Exercise description:
Could you restate word for word every line of the records below, from the first one to the one holding "You are a computer-use agent. The"?

Saved entries:
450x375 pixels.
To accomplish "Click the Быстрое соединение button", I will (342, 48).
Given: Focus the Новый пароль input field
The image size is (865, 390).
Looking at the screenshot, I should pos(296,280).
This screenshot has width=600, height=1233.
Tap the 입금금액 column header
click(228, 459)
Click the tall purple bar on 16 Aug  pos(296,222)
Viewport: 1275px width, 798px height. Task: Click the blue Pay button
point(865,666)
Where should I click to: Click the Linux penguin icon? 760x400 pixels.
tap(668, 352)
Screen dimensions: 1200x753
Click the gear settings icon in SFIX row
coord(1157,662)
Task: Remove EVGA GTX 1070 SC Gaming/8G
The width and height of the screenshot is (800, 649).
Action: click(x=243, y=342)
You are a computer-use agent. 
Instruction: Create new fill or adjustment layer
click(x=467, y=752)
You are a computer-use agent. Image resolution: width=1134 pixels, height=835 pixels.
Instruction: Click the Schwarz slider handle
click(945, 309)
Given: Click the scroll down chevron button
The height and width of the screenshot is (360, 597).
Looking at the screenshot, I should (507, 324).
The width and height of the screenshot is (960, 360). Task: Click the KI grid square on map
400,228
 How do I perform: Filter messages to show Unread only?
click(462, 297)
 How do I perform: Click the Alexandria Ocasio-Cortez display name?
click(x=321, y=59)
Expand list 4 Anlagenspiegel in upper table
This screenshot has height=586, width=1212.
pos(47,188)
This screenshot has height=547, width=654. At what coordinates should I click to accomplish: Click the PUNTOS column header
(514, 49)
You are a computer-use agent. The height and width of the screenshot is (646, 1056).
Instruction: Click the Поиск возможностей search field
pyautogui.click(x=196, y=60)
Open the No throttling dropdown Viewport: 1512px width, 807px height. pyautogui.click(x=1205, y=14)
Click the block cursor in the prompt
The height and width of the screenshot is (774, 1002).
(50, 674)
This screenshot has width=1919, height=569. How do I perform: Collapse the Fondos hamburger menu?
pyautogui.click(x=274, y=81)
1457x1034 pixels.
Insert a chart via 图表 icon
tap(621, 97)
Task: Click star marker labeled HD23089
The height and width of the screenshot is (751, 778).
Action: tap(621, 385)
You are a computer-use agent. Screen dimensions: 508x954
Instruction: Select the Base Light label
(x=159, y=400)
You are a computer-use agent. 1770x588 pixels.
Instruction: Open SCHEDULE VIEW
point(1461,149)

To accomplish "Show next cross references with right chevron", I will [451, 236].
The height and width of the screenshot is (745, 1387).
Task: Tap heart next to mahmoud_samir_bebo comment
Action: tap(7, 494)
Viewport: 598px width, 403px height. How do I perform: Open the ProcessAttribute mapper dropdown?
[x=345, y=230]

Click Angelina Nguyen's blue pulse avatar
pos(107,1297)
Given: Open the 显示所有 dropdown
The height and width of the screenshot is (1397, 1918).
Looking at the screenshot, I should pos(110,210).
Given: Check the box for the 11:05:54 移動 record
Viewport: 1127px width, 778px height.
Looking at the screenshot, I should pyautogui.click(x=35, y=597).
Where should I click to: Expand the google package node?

Task result:
450x375 pixels.
To accomplish "Click the Быстрое соединение button", I will (342, 48).
Given: Focus the Новый пароль input field
The image size is (865, 390).
Looking at the screenshot, I should pos(296,280).
This screenshot has width=600, height=1233.
Tap the 입금금액 column header
click(228, 459)
Click the tall purple bar on 16 Aug  pos(296,222)
Viewport: 1275px width, 798px height. Task: Click the blue Pay button
point(865,666)
Where should I click to: Click the Linux penguin icon? 760x400 pixels.
tap(668, 352)
Screen dimensions: 1200x753
Click the gear settings icon in SFIX row
coord(1157,662)
Task: Remove EVGA GTX 1070 SC Gaming/8G
The width and height of the screenshot is (800, 649).
Action: click(x=243, y=342)
You are a computer-use agent. 
Instruction: Create new fill or adjustment layer
click(x=467, y=752)
You are a computer-use agent. Image resolution: width=1134 pixels, height=835 pixels.
Instruction: Click the Schwarz slider handle
click(945, 309)
Given: Click the scroll down chevron button
The height and width of the screenshot is (360, 597).
Looking at the screenshot, I should (507, 324).
The width and height of the screenshot is (960, 360). Task: Click the KI grid square on map
400,228
 How do I perform: Filter messages to show Unread only?
click(462, 297)
 How do I perform: Click the Alexandria Ocasio-Cortez display name?
click(x=321, y=59)
Expand list 4 Anlagenspiegel in upper table
This screenshot has height=586, width=1212.
pos(47,188)
This screenshot has height=547, width=654. At what coordinates should I click to accomplish: Click the PUNTOS column header
(514, 49)
You are a computer-use agent. The height and width of the screenshot is (646, 1056).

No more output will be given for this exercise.